Camminando per le sue strade, si sentiva parlare arabo, greco bizantino, latino e francese antico. Le cupole rosse delle moschee riconvertite convivevano con i mosaici dorati orientali e le geometrie poderose dei castelli normanni. È proprio questa mescolanza irripetibile che forgiò la mente aperta, curiosa e tollerante dello Stupor Mundi. In questo compito, sarete voi a esplorare queste tre anime e a renderle vive.
Ogni gruppo dovrà organizzare un itinerario turistico che valorizzi le caratteristiche storico-culturali della "Palermo" che è stata assegnata. Le tappe e i luoghi devono essere selezionati in base all'importanza storica, artistica e culturale, con l’obiettivo di vendere un’esperienza unica al turista (il professore).
Per una infarinatura generale su Palermo araba, normanna e bizantina, guardate questo video.
Link diretto: https://www.youtube.com/watch?v=AU3dnABUZR4
(è solo un suggerimento, ma cercando su internet troverete sicuramente altri luoghi che meritano una visita):
Ogni gruppo presenterà il proprio lavoro, simulando una guida turistica di Palermo.

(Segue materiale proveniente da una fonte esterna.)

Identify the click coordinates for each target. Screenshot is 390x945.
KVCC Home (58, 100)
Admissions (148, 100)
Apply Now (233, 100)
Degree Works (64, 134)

Al termine delle presentazioni, il turista, impersonato dal professore, sceglierà l’itinerario più interessante, coinvolgente e ben strutturato. Il gruppo vincitore riceverà un mezzo voto in più nelle verifiche orali.
Tuttavia, ogni studente o studentessa dovrà presentare una breve attestazione del proprio contributo nel progetto. Ad esempio, nel caso di un carosello Instagram, ognuno potrà lavorare su una card, oppure, per una pagina Facebook immaginaria, su un singolo post dedicato a un luogo o un tema dell’itinerario.
Ma attenzione a mantenere una uniformità grafica dei contenuti!